Рет қаралды 9
Dr. Barnabas Bede
DigiPen Institute of Technology, Redmond, USA.
Personal Summary:
Dr. Barnabas Bede earned his Ph.D. in Mathematics from Babes-Bolyai University of Cluj-Napoca, Romania. His research interests include Machine Learning, Fuzzy Sets and Fuzzy Logic, and Modeling under Uncertainty. He is a Professor of Mathematics at DigiPen Institute of Technology in Redmond, WA, USA, and he serves as Program Director of the Bachelor of Science in Computer Science in Machine Learning. Before that, he held positions at the University of Rio Grande Valley, Texas, the University of Texas at El Paso, the University of Oradea Romania, and Óbuda University in Hungary. He has published more than 100 research publications, including three research monographs.
Talk Title:
Reinforcement learning with Takagi-Sugeno-Kang fuzzy systems
Talk Abstract:
In this talk, we will explore the construction of novel fuzzy-based explainable machine learning algorithms and training of such models using reinforcement learning. Fuzzy systems are widely used in modeling uncertainty and are based on fuzzy rules describing connections between various variables in this setting. We will start by studying the equivalence between a layer of a Neural Network with ReLU activation and a Takagi-Sugeno (TS) fuzzy system with triangular membership function.

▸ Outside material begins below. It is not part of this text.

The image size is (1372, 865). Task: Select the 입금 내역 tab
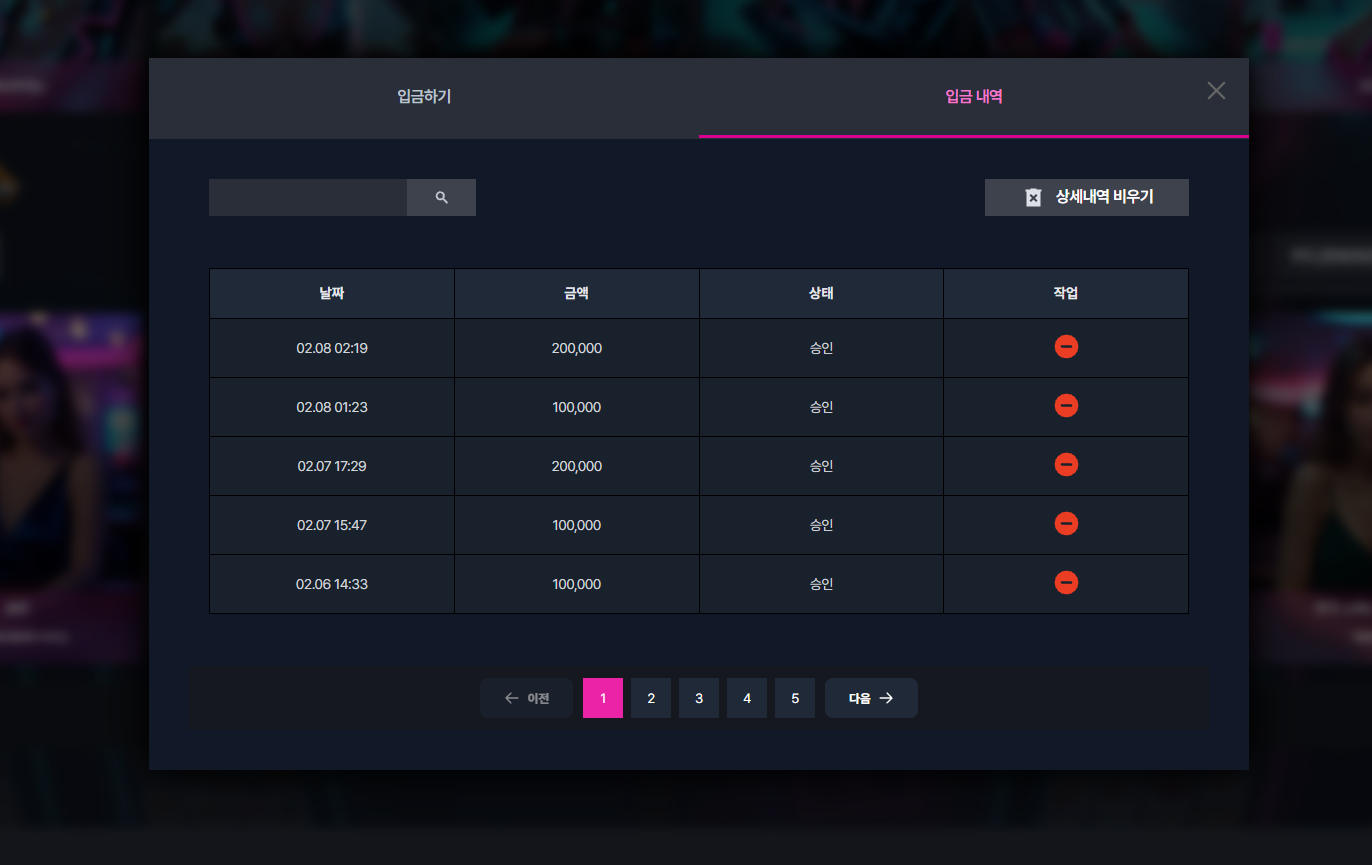[x=974, y=97]
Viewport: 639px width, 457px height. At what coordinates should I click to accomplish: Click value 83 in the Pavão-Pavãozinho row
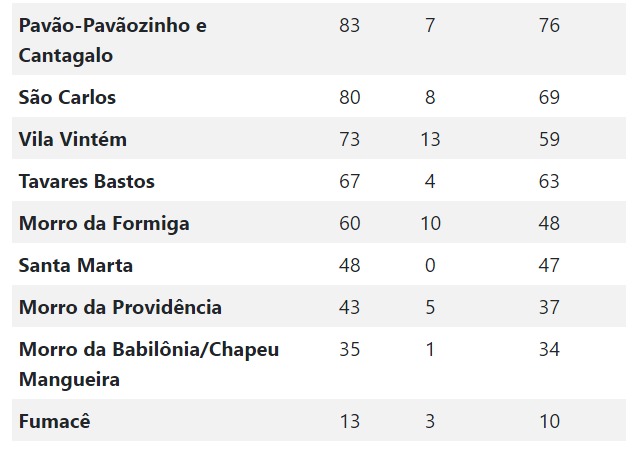pos(350,25)
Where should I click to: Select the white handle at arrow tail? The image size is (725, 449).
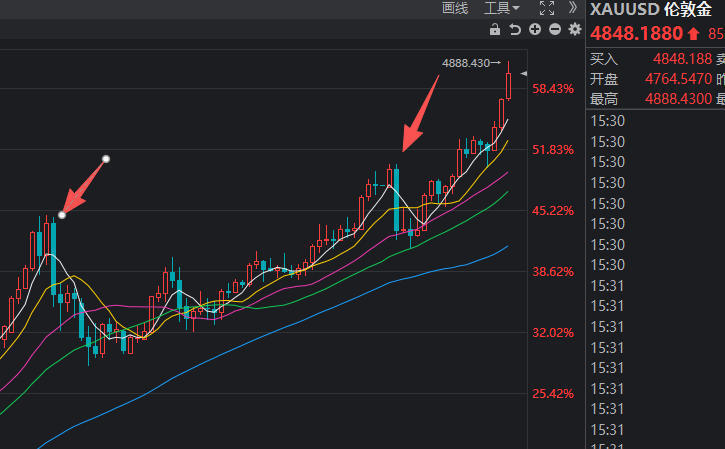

We will discuss applications of the interpretable Machine Learning algorithms introduced here to physics engines used in video games. We will also explore the equivalence between neural networks with multiple layers and multiple inputs with ReLU activation, and Takagi-Sugeno systems with similar multi-layer structure. This method allows us to translate a Neural Network into a Fuzzy Systems, potentially extracting fuzzy rules that can make neural networks more interpretable. Future research directions are also explored.